*Source:*

• • •

In the Missouri Court of Appeals
Eastern District
DIVISION THREE
BYRON ROBINSION, ) No. ED103627
)
Appellant, ) Appeal from the Circuit Court
) of the City of St. Louis
vs. )
) Hon. Thomas J. Frawley
STATE OF MISSOURI, )
) FILED:
Respondent. ) November 1, 2016
Byron Robinson appeals the judgment denying his Rule 24.035 motion without an
evidentiary hearing because the sentencing court had jurisdiction to revoke his probation. We
affirm.
Robinson pled guilty to receiving stolen property, a felony, and on April 29. 2010 he was
placed on two years of supervised probation. The two-year probation period would have ended
April 29, 2012. On October 6, 2011, upon being advised that Robinson violated the conditions of
his probation, the court ordered probation suspended and issued a capias warrant on that date.
Ultimately, the court did not revoke probation at that time, and probation continued on November
18, 2011.

• • •

*Data lines:*
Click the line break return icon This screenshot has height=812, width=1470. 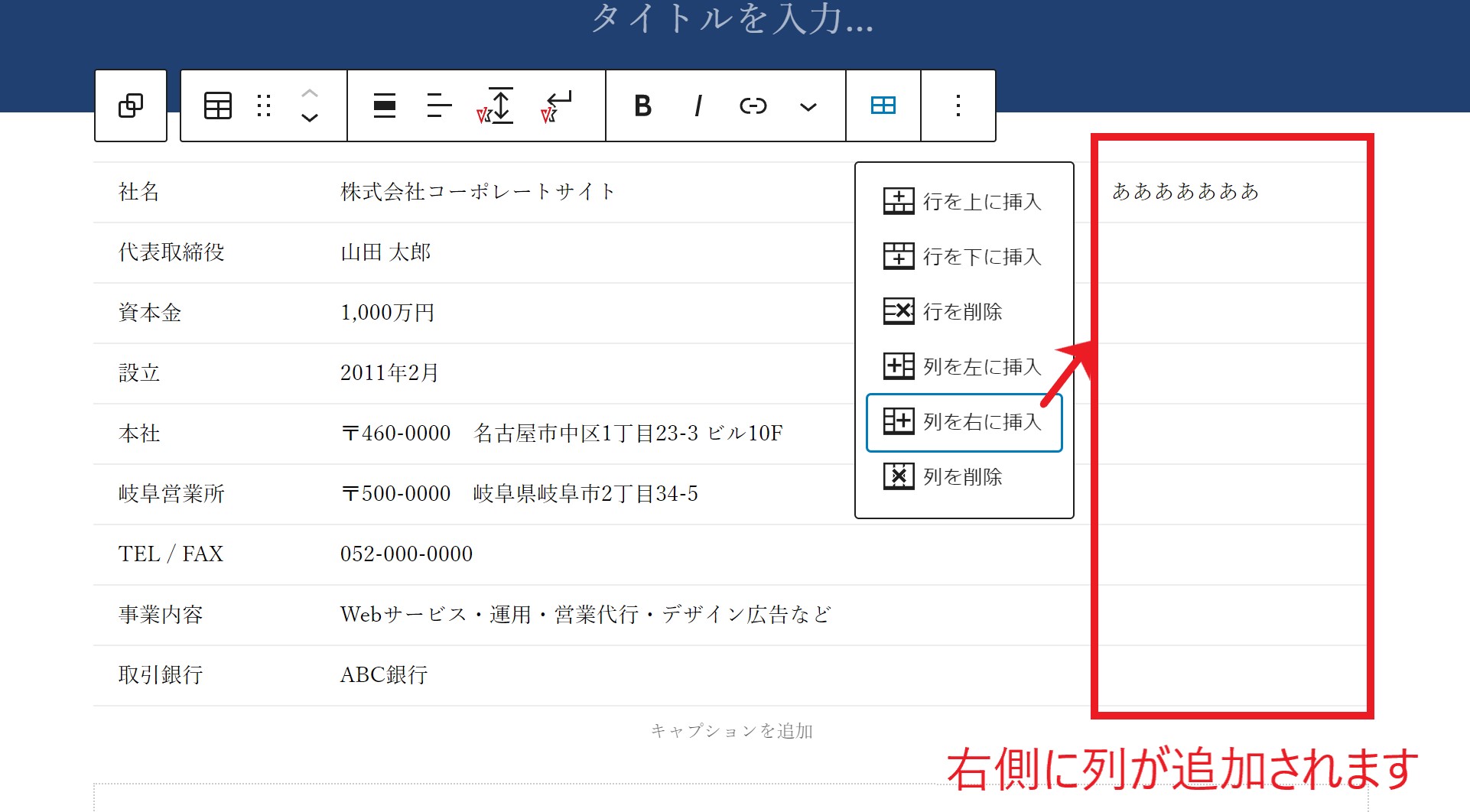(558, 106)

• • •

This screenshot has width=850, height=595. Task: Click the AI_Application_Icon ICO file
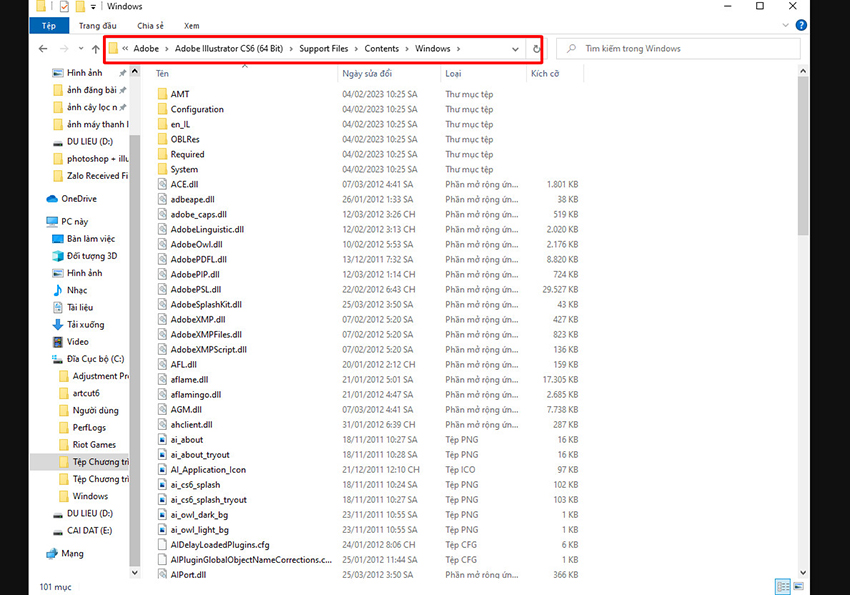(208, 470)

• • •

*Task prompt:*
Continue the appeals court opinion on Byron Robinson's probation revocation from the point where it stops above.

*Response for this exercise:*
On May 9, 2012, the court entered another order suspending probation based on another
alleged probation violation and issued a warrant. On June 20, 2012, the court set a probation
revocation hearing for July 13, 2012. On July 13, the hearing was continued by consent to July
27, 2012. On July 27, Robinson filed a motion to discharge, and again the probation revocation
hearing was “continued/rescheduled.” That motion alleged that the probation period had expired
on April 29, 2012 and that the period did not “toll” during suspension thereof or while there was
an outstanding warrant. On August 10, 2012, the court concluded that the probation period was
tolled during the 42 days of suspension in 2011 (from October 6 when suspension was ordered to
November 18 when probation was continued). Thus, the expiration date was June 10, 2012.
Because the court had again suspended probation and begun revocation proceedings prior to that
date, on May 9, it found it had jurisdiction to proceed with a revocation hearing, which it scheduled
for September 14, 2012. Robinson sought a writ from this Court, asserting the trial court had no
jurisdiction to proceed, which was denied. On September 14, the court held a hearing, probation
was revoked, and Robinson was sentenced to seven years imprisonment.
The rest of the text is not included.